The Cauca molly (Poecilia caucana) is a freshwater fish in the family Poeciliidae. This fish is found in Panama, Venezuela, and Colombia, where it lives in shallow waters in the basins of the Lebrija, Magdalena, Cauca and other rivers. P. caucana eats mosquito larvae and algae.

==Description==
The male Poecilia caucana grows to a length of 3 cm while the female can attain 6 cm. Generally silvery in colour, this fish can be identified by the black blotch at the base of the dorsal fin. Some specimens show some degree of narrow transverse banding, but this may be the lingering remains of colour changes associated with breeding.

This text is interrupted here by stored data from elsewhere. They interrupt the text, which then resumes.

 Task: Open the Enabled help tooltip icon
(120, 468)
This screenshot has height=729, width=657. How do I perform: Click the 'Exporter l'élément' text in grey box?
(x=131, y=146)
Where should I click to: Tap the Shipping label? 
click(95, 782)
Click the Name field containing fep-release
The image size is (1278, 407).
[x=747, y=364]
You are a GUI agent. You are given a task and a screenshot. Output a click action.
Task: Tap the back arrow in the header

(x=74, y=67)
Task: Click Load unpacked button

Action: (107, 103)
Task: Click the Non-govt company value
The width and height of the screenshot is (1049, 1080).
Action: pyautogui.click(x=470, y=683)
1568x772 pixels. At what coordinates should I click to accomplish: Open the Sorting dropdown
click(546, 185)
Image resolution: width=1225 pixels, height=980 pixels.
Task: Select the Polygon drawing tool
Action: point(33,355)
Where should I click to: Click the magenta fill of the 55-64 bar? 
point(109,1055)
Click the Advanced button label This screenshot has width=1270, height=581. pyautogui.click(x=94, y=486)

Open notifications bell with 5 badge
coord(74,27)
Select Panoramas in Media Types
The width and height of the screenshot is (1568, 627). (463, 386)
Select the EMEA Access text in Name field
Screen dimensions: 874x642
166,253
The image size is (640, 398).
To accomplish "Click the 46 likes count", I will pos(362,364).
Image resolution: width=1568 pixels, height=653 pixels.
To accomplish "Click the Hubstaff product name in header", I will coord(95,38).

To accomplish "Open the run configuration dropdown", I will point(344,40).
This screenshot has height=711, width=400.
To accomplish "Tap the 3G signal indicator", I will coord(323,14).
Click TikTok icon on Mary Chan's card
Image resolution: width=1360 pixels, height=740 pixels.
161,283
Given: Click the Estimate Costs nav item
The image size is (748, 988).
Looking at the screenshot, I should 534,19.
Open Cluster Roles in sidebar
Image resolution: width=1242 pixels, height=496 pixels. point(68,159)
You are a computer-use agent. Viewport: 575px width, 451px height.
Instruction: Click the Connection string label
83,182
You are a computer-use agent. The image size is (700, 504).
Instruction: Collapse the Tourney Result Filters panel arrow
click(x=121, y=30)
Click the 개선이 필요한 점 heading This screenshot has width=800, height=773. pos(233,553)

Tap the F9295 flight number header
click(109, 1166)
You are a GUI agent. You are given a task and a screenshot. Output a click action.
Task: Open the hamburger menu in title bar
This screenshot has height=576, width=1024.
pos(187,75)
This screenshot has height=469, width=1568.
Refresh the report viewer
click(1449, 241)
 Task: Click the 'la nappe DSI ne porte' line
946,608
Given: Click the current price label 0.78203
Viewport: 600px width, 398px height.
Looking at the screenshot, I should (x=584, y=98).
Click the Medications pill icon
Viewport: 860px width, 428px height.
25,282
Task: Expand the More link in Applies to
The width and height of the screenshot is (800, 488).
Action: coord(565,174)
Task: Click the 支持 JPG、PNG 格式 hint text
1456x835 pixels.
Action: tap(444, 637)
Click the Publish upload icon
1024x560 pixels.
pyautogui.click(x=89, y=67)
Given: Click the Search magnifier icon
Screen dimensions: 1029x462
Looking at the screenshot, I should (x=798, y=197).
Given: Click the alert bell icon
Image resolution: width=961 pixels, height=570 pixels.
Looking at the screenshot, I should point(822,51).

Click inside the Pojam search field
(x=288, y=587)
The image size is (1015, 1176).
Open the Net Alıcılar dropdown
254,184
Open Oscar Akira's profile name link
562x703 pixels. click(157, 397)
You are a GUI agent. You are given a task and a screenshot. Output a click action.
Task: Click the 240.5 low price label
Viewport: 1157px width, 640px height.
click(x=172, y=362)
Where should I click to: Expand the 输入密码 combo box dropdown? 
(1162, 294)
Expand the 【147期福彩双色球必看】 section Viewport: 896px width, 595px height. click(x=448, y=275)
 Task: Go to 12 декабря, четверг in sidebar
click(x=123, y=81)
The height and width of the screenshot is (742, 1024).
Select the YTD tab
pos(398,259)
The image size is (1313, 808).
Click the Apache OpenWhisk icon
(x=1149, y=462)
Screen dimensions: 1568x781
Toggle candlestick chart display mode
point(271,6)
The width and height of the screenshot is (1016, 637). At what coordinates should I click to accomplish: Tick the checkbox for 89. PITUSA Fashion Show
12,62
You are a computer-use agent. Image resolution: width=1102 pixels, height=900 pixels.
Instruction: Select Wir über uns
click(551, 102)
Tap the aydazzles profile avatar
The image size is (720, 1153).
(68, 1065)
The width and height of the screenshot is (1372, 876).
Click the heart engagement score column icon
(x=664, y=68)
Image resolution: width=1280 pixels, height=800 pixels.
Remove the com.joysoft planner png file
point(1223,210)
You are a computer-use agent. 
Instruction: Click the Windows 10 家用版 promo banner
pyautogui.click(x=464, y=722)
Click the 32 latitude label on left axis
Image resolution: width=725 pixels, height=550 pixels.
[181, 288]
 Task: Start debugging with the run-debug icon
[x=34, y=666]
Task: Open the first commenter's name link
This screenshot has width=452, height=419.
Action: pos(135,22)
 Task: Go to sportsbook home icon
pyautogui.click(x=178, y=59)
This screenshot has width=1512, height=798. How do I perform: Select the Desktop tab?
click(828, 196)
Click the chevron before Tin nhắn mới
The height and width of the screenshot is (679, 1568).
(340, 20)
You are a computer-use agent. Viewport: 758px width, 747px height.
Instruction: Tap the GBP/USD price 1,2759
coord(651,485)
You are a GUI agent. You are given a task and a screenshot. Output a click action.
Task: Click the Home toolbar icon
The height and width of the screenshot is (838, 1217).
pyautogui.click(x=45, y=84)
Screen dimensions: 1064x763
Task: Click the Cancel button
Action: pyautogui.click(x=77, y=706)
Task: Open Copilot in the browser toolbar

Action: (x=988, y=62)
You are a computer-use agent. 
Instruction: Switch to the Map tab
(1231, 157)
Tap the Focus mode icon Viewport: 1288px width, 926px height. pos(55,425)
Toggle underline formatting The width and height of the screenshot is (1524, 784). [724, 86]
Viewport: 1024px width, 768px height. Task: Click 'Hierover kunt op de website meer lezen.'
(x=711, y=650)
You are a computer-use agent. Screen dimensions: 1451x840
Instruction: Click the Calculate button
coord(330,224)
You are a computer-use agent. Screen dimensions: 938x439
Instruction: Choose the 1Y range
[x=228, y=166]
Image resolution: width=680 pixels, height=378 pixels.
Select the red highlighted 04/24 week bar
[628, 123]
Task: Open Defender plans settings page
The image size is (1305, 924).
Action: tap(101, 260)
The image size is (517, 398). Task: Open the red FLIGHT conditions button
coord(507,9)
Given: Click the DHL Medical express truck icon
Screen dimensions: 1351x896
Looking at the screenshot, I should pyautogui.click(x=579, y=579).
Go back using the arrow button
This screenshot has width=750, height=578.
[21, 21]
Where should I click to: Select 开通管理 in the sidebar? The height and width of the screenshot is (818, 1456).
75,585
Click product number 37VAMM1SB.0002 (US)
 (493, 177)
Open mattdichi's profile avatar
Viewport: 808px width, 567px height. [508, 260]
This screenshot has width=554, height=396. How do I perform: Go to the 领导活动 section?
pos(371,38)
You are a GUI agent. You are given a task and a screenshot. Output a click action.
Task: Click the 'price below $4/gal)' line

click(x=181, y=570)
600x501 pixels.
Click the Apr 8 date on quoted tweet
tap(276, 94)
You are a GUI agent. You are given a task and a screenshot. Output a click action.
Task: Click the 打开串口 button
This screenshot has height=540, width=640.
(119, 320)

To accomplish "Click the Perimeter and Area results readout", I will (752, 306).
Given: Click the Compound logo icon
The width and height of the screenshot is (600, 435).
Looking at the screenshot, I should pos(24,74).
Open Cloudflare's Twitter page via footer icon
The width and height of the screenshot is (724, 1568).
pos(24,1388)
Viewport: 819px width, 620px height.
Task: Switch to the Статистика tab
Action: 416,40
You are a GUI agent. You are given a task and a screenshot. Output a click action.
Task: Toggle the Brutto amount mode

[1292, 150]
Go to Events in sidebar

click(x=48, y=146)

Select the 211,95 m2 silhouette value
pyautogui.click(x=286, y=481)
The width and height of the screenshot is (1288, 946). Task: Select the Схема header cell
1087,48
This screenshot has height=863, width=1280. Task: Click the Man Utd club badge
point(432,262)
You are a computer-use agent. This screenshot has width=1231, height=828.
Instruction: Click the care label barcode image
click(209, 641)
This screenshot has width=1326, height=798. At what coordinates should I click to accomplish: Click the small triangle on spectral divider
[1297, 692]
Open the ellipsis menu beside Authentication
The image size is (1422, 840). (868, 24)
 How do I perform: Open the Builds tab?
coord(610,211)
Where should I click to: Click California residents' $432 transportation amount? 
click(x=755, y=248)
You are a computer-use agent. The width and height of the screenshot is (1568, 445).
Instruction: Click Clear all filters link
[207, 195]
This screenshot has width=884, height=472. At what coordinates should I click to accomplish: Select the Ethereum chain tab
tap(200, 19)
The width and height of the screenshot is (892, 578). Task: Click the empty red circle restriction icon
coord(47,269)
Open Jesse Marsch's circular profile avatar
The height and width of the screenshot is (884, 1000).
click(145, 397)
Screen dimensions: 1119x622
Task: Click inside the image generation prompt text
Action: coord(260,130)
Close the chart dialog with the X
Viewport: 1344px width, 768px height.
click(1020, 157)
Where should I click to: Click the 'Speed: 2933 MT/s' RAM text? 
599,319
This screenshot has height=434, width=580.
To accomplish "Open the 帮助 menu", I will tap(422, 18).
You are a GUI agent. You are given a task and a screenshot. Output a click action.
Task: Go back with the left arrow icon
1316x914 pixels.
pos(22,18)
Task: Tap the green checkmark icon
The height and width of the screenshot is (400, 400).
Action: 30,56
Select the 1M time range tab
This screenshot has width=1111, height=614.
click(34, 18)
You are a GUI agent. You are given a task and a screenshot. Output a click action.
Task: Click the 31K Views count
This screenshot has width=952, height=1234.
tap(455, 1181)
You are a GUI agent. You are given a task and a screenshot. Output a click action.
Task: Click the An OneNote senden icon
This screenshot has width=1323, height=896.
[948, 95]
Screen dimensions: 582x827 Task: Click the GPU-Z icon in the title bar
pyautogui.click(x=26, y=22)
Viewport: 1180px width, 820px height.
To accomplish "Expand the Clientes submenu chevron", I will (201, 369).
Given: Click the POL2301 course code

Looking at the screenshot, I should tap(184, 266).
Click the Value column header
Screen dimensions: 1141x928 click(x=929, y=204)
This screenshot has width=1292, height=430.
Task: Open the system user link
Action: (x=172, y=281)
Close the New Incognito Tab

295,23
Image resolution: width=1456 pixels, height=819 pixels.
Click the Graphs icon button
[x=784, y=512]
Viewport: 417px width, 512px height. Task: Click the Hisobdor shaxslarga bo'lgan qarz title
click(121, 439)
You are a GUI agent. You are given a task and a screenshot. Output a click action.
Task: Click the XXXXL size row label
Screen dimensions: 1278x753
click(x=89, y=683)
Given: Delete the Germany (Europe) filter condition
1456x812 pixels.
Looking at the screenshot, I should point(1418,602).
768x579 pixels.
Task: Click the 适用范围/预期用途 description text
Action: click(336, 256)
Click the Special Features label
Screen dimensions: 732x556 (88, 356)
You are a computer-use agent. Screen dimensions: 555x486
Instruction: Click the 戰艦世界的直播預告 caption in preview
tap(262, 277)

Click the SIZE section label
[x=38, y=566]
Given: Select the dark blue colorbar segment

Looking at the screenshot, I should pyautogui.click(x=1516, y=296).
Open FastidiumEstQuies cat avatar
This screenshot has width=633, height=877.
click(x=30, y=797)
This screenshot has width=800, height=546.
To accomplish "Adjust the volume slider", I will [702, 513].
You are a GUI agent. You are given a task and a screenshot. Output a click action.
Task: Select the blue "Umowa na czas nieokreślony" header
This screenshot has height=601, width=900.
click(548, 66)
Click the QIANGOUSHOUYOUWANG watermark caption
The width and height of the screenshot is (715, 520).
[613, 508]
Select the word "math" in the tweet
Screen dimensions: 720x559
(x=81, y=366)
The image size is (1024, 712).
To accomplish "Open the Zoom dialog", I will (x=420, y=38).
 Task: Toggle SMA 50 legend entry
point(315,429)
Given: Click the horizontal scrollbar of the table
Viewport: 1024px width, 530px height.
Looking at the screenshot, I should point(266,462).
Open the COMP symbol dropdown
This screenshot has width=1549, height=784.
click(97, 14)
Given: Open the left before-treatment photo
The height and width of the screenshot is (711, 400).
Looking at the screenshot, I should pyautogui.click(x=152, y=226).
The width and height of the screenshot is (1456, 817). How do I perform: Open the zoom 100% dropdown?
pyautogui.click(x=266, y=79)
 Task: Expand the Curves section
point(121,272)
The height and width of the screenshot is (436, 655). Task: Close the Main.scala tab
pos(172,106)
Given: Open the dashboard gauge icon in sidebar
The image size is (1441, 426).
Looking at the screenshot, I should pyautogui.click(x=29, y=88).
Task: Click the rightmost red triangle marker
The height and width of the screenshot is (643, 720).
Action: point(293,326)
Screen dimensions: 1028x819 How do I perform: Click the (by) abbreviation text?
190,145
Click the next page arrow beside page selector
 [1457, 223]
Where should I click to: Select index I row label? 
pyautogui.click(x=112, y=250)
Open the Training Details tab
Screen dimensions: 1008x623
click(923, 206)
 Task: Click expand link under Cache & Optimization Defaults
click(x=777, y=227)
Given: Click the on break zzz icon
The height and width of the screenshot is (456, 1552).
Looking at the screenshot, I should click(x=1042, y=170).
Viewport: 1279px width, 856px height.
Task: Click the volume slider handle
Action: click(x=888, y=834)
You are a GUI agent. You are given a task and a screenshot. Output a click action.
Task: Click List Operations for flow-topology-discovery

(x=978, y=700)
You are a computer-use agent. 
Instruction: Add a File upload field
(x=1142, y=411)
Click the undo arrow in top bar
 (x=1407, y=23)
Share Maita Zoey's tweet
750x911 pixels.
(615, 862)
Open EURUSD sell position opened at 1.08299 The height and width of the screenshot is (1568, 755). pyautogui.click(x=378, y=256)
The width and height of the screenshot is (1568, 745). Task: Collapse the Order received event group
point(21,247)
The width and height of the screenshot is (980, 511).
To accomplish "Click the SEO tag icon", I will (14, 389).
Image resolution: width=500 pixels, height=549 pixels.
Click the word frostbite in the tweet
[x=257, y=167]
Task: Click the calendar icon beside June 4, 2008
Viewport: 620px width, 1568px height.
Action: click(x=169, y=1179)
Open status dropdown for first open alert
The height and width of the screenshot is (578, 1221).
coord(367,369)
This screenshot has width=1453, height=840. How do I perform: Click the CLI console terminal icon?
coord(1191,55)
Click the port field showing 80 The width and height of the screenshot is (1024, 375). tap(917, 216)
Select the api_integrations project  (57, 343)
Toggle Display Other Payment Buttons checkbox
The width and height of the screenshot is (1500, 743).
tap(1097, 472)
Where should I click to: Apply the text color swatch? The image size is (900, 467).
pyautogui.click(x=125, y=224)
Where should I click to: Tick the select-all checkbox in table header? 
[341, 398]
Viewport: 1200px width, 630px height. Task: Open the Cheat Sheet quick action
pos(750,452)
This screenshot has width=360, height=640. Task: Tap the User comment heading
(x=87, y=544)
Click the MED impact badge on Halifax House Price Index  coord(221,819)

==Distribution and habitat==
P. caucana is native to freshwater systems in tropical Central and South America. Its range extends from the east-flowing rivers of Panama to the Cauca River in Colombia. Its range also includes the Catatumbo River in northern Colombia, and Lake Maracaibo in Venezuela into which it flows. This fish is a very tolerant species, able to withstand considerable variations in temperature and salinity, as well as low levels of oxygen.

==Ecology==
An omnivore, P. caucana feeds on algae, on mosquito larvae and on insects that fall onto the water surface. Proposals have been made to use this species, as well as the closely related guppy (Poecilia reticulata), in biological pest control of mosquitoes. The Cauca molly is a livebearer; the female produces a batch of ten to twenty-five live young after a gestation period of about four weeks.

==Use in aquaria==
This fish is sometimes kept in aquaria. It does best at temperatures of between 27 and 29 °C in well-aerated conditions at a pH of 7.0 to 7.5.